Und auch Fifa-Präsident Gianni Infantino beteuerte im Juni: "Die Fifa trägt ihren Teil dazu bei, dass die Weltmeisterschaft in Katar 2022 klimaneutral ist." Es wäre die erste jemals – ausgerechnet im Wüstenemirat.

"Es stellt sich die Frage, was die Bewohner Dohas nach Ende der Weltmeisterschaft mit drei riesigen Stadien in ihrer Stadt anfangen sollen."

Das ist nur schwer zu glauben, finden viele. Watson hat mit Thomas Fischer von der Deutschen Umwelthilfe über die vermeintliche Nachhaltigkeit bei dieser WM gesprochen.

Thomas Fischer ist Leiter des Bereichs Kreislaufwirtschaft bei der Deutschen Umwelthilfe.
Thomas Fischer ist Leiter des Bereichs Kreislaufwirtschaft bei der Deutschen Umwelthilfe.bild: Heidi Scherm

In Katar werden verschiedene Kompensationsmaßnahmen ergriffen, um den massiven Energieverbrauch und den damit einhergehenden Ausstoß von CO₂ auszugleichen. Es sei jedoch bereits der falsche Ansatz, wenn man diese Emissionen vorher willentlich in Kauf nimmt, erklärt Thomas Fischer: "Das Credo lautet: Unvermeidbare Emissionen kompensieren, vermeidbare Emissionen vermeiden. Das ist aber bei der WM in Katar nicht der Fall." Und weiter: "Man kann die WM in Katar nicht guten Gewissens als klimaneutral bezeichnen."

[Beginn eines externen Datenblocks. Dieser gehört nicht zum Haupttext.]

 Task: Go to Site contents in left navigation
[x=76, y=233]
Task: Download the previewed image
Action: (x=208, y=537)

WM 2022: Umwelthilfe kritisiert zu viele Stadien auf engem Raum

In insgesamt acht Stadien werden die WM-Spiele ausgetragen. Acht Stadien mit einer Kapazität von bis zu 80.000 Zuschauern in einem Land, das nur etwa halb so groß wie Mecklenburg-Vorpommern ist: Diese Rechnung geht kaum auf. Thomas Fischer ist überzeugt: "Es ist ein Überangebot von Stadien."

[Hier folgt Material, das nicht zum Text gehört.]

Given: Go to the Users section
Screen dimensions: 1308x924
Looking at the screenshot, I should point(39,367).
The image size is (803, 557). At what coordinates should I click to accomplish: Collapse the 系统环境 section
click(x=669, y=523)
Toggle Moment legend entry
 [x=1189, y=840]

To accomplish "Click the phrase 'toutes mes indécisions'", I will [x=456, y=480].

"Die Stadien sind sehr modern und effizient. Aber das steht natürlich in keinem Verhältnis zu dem Aufwand, diese Stadien zu bauen", erklärt er weiter. Das Prestige-Stadion in Doha, das Stadium 974, das aus 974 recycelten Containern besteht, soll nach der Weltmeisterschaft in Katar abgebaut werden und danach in Afrika wieder aufgebaut werden. Der Energie-Aufwand, der durch den Auf- und Abbau entsteht, ist jedoch kaum als nachhaltig zu bewerten.

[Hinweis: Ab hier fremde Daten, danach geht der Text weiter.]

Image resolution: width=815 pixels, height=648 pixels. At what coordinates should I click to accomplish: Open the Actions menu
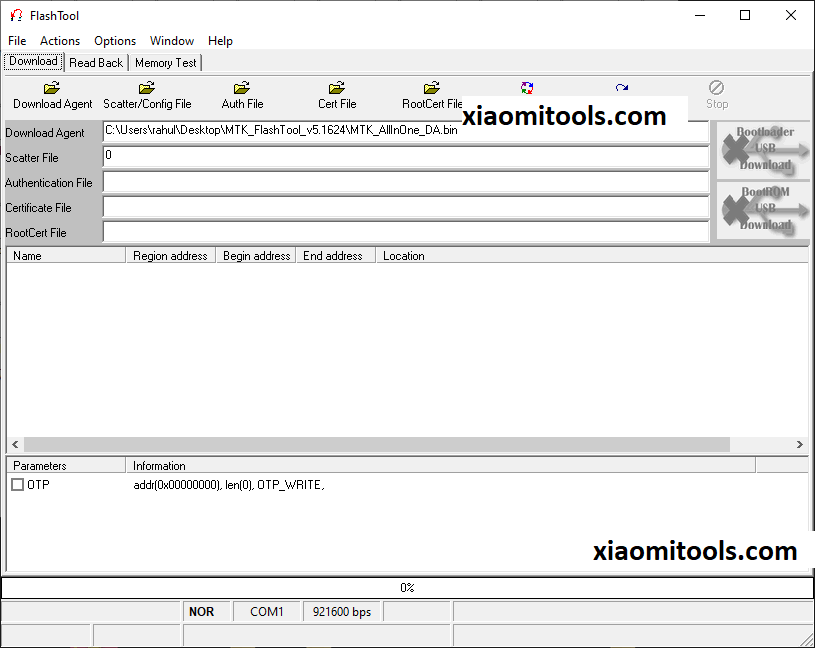click(x=60, y=41)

Und überhaupt: Braucht es acht Stadien? Allein vier Stadien gibt es in Katars Hauptstadt Doha, diese sind teilweise nicht einmal 10 Kilometer, also eine Autofahrt von knapp 15 Minuten im Stadtverkehr, voneinander entfernt. Es stellt sich die Frage, was die Bewohner Dohas nach Ende der Weltmeisterschaft mit vier beziehungsweise drei riesigen Stadien in ihrer Stadt anfangen sollen.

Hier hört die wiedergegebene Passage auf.